Tax Efficient use of UK Companies for International Trading Purposes
It is possible to arrange for an enterprise in a low or nil tax jurisdiction (the “principal”) to make use of a UK company for cross border trading purposes. The main benefit of such a structure is that the participation of the principal in the transactions does not need to be directly disclosed in the trading documentation.
Trading Arrangements
Trading operations will be entered into by the UK company on instruction from and on behalf of the principal, with a representation agreement in place between the two parties. The agreement should be in writing and would provide for a fee to be paid by the principal for the services that the UK company will perform on its behalf. All selling and purchasing transactions will be performed by the UK company on behalf of the undisclosed principal.
Fee
It is recommended that the fee payable to the UK company is at a rate commensurate with the work and responsibility assumed by the UK company. This fee will be retained within the UK company to meet its operating costs and professional management fees. After these costs, the balance of monies remaining in the UK company will be subject to normal UK corporation tax.

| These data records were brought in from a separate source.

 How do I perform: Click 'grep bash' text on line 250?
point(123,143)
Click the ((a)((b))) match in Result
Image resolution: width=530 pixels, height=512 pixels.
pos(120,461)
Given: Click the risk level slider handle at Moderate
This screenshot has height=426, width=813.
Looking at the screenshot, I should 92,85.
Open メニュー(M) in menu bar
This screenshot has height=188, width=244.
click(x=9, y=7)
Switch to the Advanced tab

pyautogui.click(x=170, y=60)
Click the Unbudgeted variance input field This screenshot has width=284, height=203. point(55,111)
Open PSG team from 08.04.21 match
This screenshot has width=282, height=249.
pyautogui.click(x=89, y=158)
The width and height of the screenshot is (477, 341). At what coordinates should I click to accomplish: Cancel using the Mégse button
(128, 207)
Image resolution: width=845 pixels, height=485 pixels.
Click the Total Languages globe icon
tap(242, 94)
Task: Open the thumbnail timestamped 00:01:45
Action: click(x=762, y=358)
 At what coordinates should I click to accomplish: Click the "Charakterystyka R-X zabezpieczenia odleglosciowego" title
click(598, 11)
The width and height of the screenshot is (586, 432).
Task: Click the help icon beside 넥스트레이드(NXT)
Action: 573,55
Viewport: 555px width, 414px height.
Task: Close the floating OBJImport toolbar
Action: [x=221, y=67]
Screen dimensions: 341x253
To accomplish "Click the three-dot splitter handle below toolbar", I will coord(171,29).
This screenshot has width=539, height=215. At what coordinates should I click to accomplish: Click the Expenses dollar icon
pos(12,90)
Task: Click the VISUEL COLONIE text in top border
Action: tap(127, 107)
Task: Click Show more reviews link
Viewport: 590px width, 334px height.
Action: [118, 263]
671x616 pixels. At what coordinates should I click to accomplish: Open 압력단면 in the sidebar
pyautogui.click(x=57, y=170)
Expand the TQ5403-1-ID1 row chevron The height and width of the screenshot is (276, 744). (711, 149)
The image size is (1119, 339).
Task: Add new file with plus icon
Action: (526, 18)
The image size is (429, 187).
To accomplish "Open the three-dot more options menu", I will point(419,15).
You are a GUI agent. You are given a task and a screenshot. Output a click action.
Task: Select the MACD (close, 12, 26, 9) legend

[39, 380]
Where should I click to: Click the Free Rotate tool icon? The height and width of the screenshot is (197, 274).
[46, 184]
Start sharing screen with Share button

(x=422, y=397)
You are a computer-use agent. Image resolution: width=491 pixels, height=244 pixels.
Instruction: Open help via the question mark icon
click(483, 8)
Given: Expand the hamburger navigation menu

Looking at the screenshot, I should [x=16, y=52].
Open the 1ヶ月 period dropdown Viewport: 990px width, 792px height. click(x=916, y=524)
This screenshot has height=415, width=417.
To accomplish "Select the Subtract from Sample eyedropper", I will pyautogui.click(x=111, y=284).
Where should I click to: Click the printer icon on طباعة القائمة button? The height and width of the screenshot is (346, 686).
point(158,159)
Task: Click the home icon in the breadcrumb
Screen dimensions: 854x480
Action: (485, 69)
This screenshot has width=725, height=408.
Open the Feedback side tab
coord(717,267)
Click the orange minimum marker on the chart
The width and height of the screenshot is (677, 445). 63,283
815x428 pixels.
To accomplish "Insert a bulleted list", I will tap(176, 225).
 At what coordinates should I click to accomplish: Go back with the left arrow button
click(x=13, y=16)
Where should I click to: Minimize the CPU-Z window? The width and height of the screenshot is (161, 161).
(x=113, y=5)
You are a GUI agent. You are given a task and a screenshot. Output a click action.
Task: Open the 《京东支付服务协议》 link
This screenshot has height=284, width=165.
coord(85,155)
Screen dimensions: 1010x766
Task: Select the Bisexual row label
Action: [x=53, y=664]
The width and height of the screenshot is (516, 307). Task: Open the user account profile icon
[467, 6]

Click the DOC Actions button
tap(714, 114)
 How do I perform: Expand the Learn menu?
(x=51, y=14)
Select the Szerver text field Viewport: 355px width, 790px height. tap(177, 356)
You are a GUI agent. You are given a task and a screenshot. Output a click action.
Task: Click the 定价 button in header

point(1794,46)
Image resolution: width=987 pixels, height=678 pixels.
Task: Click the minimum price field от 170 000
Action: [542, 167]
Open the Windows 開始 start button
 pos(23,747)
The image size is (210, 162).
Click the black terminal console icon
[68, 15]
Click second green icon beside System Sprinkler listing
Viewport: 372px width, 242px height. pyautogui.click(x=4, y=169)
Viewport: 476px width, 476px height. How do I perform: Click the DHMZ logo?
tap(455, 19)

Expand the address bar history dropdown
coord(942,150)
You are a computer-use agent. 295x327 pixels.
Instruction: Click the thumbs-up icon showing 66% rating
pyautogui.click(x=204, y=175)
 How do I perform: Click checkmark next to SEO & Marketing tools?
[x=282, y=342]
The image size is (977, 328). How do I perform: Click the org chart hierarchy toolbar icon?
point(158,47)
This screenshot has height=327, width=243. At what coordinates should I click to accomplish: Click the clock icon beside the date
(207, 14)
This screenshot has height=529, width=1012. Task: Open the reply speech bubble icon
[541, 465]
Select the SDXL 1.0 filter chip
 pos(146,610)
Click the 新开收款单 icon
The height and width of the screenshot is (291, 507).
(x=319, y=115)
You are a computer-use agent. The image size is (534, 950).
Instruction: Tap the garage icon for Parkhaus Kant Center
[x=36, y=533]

The appropriate fee depends very much on the value of the invoices being raised. Individual discussion between the UK company and the overseas principal would need to take place. On large low-profit contracts a smaller percentage remuneration might be appropriate, but in general a rate of 5% may well be the applicable remuneration to recognise the value of the services being provided by the UK company.
Taxation
Receipts from the trading activities will be received into the bank account of the UK company and the net amount after the agreed fee will be remitted to the principal. The UK company will be subject to UK corporation tax on its profit, being the fee for services provided less any expenses of the company.
Non-UK companies are subject to UK tax only on their UK source income, broadly defined as:
- dividends from UK companies
- interest from loans made to UK resident borrowers
- royalties from the grant of intellectual property for use in the UK
- income from a trade or business carried on by the company within the UK.
As long as the income does not fall into one of the above categories, the principal will not be subject to UK tax on its share of the income, notwithstanding the fact that it has chosen to trade through the medium of a UK tax resident company.
To help ensure that the overseas principal is not liable to UK tax it is important that the agreement between the two companies, together with all trading contracts, are executed outside of the UK. The purpose of this is to be able to confirm that no trading is conducted in the UK either by the principal or the UK company and that there is no UK source income.
Control
It is also essential that the UK company is not connected by ownership or management control to the principal and that both companies are independent in ownership and management and are seen to be so.
Formation and Operation
In order for there to be no trading activity within the UK, the directors of the UK company must be resident outside of the UK and all transactions carried out outside the UK.
If desired, the bank account of the UK company could be established within the UK with authority and confirmation on the operation of the account at all times coming from the directors outside of the UK.
Invoices will be issued to customers by the UK company upon receipt of formal instructions from the principal. Invoice payments will be directed into the bank account of the UK company which, after retaining its agency fee, will arrange to remit the balance to the principal.
Advantages
The main advantage of this concept is that a structure incorporating an overseas principal can be established with an arrangement for the use of a UK company for trading purposes without the participation of the principal being disclosed in the trading documentation.